Rep. Alvin Holmes, D-Montgomery, filed a bill late Thursday that would repeal a sweeping new gun rights law passed by the Legislature last spring.
The legislation, sponsored by Sen. Scott Beason, R-Gardendale, made it easier to obtain gun permits, and allows individuals with concealed carry permits to take their weapons to their workplaces, if the firearm is locked and stowed away. The measure also says the carrying of holster weapon in public does not necessarily result in disorderly conduct, unless a court can prove otherwise.
Among other effects, the legislation has led a number of businesses to post signs expressing forbidding firearms on their property; the law requires those signs to be posted for entities wishing to prevent guns from being carried onto their premises.

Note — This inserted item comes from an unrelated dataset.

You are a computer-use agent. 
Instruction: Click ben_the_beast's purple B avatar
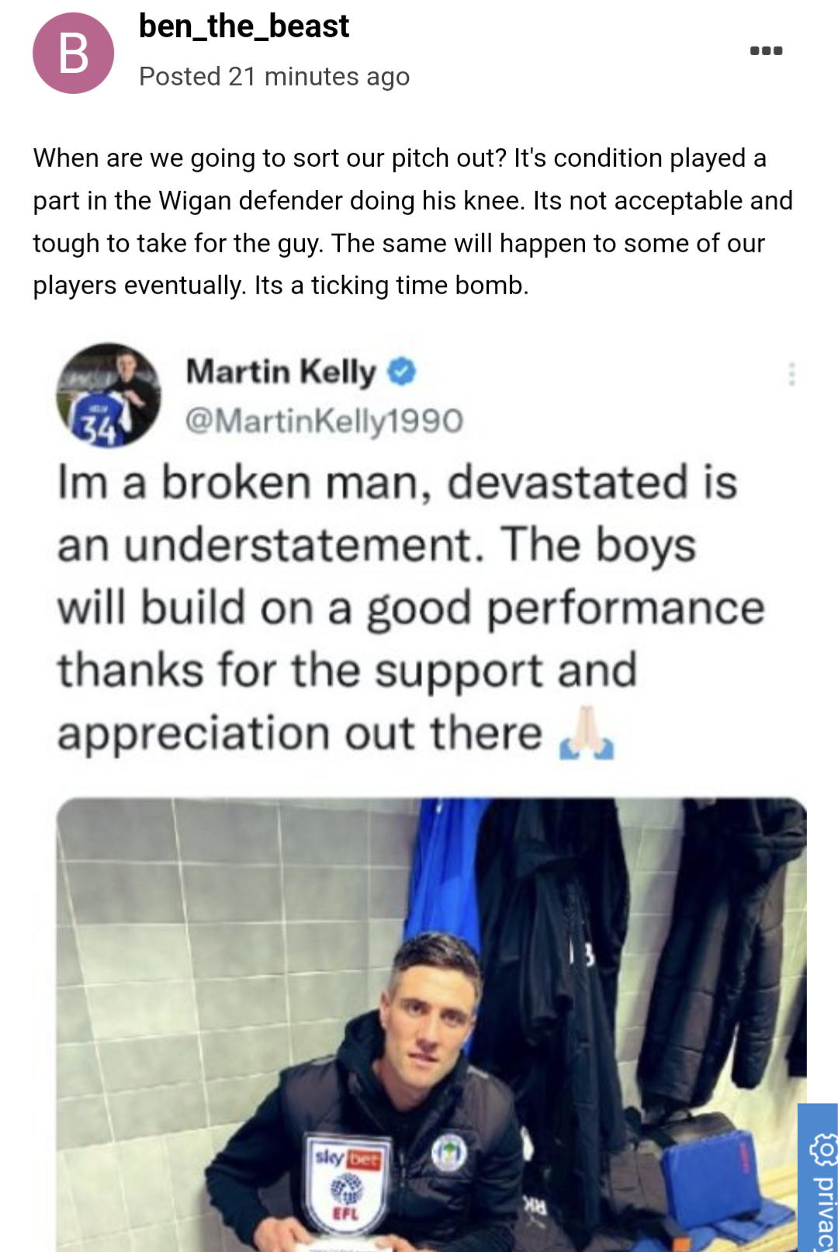pyautogui.click(x=73, y=54)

The bill also changed language that said sheriffs “may issue” gun permits to “shall issue” gun permits. The Alabama Sheriffs’ Association initially opposed that change, but dropped its opposition to the bill after revisions added 11 reasons for sheriffs’ to deny gun permits, including mental illness or “justifiable concern for public safety.”
Holmes said he supported “Second Amendment rights,” but that the open-carry elements of the bill would encourage violence.
“With people who have read this bill, and (have found) what’s in it, it’s not that popular,” he said. ”It’s popular with these conservative gun rights people, not with the broad spectrum of Republicans or Democrats or independents. People don’t want to see other people walking around with .45s on their hips.”
Holmes’ bill faces long odds of passage. Though the legislation ran into unyielding opposition from the Business Council of Alabama, which called the parking lot provision an attack on property rights, the Republican-dominated chambers of the Alabama Legislature passed the law by wide margins in May. In a statement, House Speaker Mike Hubbard, R-Auburn, said Holmes was “following the lead of Barack Obama and the Democrat Party” in its gun policies.
“Thanks to the Republican Legislature, however, Alabamians’ Second Amendment rights are more secure than ever, and we will continue to prioritize and protect those rights whenever and wherever possible,” the statement said.
The legislation was backed by the National Rifle Association, which has supported similar measures in other states.